• **Task**: Please state the number of lines in the listing that contain the word "stock", and nothing else.
........
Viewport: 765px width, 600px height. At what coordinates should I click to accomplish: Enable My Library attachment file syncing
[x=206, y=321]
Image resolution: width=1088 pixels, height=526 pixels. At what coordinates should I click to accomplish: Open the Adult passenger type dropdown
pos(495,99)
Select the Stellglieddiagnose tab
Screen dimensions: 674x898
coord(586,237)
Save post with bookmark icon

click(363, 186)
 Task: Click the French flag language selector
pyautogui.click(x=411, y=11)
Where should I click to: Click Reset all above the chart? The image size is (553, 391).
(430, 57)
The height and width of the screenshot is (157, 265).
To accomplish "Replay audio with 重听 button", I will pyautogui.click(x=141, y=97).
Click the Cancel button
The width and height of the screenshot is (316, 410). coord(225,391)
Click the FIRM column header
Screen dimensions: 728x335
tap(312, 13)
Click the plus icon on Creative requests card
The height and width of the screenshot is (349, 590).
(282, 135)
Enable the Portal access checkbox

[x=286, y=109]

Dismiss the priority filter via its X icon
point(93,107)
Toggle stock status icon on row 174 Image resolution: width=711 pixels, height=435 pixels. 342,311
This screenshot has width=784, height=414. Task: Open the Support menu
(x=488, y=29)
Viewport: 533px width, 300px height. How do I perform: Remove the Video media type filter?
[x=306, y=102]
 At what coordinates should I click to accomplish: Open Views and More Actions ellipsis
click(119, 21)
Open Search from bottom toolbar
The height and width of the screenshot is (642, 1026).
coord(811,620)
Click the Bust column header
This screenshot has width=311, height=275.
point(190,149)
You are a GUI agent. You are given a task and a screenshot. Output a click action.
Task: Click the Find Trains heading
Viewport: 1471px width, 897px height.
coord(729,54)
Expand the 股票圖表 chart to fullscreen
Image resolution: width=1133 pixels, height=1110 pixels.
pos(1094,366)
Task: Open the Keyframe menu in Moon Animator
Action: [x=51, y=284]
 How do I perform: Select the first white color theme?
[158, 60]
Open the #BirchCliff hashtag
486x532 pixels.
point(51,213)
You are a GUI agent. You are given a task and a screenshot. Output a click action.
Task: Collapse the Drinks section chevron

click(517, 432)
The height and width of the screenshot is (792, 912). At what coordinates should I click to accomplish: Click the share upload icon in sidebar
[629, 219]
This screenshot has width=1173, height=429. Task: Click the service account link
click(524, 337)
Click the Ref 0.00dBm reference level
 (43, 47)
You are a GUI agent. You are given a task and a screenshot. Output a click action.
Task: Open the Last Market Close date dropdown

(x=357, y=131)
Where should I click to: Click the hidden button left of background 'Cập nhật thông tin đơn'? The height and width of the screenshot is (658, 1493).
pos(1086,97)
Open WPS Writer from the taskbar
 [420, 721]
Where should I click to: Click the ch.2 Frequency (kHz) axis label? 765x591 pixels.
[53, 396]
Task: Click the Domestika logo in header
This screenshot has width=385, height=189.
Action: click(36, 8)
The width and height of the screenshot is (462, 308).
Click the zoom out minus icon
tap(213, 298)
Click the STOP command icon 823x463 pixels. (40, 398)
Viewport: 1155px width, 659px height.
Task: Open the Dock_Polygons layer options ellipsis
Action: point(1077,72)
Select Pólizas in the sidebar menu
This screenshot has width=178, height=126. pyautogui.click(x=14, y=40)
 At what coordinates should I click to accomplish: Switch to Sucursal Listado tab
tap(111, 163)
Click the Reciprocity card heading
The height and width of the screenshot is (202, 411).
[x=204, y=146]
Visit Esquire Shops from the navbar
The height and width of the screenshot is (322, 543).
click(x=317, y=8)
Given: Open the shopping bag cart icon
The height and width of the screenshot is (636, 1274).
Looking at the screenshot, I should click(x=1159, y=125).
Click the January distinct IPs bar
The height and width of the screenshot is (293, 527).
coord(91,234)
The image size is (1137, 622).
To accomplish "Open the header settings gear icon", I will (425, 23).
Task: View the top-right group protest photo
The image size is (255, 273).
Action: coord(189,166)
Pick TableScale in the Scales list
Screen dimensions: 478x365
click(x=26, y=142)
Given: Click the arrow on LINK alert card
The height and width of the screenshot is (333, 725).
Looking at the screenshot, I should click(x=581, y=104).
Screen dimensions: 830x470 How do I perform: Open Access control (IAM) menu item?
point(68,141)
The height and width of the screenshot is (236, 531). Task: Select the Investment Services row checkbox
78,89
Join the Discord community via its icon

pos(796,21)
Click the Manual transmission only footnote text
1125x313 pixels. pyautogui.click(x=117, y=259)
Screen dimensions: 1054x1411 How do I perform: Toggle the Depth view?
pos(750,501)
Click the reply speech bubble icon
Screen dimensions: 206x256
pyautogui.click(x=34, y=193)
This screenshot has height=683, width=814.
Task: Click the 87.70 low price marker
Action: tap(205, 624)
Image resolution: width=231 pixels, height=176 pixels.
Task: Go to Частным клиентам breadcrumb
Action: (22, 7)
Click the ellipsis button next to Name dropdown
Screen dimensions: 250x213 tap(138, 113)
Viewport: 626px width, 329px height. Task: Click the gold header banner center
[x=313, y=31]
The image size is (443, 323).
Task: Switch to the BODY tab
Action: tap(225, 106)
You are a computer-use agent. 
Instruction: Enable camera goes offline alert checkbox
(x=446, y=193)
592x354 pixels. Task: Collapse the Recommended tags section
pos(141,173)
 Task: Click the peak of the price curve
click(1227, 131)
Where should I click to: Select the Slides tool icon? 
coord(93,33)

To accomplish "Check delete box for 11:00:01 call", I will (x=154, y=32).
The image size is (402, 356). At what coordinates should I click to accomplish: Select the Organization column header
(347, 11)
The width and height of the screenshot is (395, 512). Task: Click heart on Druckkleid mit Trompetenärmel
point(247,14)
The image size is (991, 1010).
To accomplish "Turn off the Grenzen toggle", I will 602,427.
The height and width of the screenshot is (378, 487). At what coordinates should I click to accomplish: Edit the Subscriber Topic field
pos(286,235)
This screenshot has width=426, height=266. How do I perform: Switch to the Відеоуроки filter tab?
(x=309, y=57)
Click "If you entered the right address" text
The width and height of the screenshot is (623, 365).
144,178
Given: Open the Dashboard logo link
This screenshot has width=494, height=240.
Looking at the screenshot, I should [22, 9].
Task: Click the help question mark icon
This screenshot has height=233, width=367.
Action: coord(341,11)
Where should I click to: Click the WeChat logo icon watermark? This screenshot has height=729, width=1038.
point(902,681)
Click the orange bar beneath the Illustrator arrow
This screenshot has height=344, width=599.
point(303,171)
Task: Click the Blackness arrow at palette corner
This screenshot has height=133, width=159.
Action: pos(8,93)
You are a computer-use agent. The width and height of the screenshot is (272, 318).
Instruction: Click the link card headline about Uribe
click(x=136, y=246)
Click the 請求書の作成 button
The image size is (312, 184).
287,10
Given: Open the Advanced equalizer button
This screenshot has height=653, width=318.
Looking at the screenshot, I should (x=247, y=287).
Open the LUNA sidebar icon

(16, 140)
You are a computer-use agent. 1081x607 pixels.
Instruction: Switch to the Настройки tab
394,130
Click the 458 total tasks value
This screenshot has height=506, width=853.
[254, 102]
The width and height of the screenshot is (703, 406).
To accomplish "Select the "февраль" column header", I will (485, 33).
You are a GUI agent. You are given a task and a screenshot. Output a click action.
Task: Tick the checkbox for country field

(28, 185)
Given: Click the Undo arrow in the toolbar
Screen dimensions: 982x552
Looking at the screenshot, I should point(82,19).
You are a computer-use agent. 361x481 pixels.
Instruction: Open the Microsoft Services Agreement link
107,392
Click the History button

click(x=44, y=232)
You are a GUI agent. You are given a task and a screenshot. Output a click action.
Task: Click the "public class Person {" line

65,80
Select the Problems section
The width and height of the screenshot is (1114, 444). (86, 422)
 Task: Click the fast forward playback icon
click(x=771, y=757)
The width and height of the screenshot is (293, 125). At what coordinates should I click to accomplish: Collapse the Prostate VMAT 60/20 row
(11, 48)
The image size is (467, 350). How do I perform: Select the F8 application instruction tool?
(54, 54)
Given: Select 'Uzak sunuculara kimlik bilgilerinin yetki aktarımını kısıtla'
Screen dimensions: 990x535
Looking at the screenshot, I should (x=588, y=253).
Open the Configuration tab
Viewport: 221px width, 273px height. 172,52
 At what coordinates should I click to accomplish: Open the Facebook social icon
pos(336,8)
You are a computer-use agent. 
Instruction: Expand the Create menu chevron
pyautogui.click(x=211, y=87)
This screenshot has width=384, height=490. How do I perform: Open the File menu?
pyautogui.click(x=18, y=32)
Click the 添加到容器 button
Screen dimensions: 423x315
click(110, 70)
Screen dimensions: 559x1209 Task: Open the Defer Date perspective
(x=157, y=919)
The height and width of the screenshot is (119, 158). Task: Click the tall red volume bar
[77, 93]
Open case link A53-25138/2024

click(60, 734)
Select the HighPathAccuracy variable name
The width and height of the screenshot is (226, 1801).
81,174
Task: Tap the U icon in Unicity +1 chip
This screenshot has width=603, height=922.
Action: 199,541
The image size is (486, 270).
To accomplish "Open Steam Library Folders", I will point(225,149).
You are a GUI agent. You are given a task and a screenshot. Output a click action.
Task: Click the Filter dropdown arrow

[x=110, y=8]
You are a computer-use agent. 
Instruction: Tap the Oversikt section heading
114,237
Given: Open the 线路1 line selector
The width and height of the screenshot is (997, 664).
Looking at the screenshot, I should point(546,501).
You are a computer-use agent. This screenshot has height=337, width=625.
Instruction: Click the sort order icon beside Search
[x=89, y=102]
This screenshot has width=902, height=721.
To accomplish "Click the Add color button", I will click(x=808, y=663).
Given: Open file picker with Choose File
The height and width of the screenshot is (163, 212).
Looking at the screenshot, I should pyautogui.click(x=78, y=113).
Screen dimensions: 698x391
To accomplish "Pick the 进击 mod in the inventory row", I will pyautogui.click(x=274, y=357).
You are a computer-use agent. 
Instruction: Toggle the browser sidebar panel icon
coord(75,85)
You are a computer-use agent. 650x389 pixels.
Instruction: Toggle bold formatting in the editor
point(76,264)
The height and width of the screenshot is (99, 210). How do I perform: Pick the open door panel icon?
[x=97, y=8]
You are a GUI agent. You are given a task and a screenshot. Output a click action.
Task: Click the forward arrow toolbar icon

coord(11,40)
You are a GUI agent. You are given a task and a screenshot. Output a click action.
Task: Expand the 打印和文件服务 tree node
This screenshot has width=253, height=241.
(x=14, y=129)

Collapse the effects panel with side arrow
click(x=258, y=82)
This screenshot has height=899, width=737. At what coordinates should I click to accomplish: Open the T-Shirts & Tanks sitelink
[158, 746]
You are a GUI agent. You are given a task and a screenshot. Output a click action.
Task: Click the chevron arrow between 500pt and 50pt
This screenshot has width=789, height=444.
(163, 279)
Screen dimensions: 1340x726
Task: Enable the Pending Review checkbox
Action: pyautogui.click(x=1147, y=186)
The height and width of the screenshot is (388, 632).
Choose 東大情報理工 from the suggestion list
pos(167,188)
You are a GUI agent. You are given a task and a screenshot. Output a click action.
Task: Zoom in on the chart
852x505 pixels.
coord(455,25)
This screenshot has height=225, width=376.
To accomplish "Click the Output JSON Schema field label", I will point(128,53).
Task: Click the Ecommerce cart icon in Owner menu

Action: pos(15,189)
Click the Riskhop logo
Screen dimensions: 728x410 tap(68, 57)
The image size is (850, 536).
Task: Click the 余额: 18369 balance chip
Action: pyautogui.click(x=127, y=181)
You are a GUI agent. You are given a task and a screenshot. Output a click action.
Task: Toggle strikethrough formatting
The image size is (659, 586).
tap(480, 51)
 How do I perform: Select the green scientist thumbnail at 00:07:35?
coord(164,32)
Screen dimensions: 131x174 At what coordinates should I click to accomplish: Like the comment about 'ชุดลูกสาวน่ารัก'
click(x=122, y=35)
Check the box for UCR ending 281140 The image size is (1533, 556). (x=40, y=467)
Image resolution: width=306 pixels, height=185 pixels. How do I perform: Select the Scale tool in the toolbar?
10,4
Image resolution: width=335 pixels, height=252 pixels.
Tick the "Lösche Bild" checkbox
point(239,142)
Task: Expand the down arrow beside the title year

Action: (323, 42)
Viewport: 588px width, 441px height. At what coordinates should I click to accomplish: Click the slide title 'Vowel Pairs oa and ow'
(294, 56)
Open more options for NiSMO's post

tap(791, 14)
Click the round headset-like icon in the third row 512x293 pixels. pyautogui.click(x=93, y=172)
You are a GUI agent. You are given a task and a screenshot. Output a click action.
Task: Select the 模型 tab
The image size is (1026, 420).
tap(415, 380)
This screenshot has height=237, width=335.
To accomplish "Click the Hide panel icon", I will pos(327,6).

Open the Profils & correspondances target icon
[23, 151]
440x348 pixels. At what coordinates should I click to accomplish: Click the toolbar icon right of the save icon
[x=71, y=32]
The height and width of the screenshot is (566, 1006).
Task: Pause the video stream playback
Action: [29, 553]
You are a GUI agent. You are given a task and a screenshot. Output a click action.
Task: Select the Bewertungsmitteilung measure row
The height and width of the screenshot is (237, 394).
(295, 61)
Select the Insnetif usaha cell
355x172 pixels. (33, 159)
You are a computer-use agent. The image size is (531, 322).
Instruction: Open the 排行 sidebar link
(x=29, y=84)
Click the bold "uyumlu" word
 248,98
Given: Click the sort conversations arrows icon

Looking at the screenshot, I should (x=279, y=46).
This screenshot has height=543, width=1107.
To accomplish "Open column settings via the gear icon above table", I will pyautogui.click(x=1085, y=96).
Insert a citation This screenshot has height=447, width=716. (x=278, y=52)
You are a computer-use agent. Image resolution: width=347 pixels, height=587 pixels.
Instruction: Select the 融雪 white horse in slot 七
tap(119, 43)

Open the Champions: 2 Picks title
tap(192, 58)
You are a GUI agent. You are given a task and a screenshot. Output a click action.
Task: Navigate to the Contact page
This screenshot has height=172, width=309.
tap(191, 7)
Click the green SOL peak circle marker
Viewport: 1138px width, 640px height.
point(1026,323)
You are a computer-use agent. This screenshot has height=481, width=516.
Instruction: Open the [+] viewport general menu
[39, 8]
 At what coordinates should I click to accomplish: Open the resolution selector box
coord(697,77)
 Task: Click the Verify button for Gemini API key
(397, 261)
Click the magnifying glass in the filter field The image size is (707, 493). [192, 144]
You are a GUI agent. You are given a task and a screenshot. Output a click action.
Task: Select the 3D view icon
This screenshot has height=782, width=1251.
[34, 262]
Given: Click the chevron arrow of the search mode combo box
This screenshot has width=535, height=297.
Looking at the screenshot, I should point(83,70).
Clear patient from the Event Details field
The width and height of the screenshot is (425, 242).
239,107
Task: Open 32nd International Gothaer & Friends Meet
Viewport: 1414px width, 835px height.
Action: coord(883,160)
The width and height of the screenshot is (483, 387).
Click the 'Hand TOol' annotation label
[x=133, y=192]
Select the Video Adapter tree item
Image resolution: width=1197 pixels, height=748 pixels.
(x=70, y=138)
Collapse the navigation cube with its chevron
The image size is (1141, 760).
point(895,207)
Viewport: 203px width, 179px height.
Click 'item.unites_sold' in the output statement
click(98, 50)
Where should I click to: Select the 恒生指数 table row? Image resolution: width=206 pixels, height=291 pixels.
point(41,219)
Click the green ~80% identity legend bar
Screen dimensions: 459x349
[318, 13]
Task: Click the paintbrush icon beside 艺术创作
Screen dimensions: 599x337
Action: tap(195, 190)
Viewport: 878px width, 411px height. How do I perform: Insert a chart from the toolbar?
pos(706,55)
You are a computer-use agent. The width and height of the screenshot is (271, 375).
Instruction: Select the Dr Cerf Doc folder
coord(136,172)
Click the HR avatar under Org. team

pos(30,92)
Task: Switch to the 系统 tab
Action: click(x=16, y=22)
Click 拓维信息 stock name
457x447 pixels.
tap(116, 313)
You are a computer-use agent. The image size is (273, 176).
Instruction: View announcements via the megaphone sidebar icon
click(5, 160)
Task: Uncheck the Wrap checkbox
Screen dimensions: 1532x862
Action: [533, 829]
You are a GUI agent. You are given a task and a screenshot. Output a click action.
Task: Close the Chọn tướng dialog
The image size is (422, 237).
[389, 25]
........
• **Task answer**: 2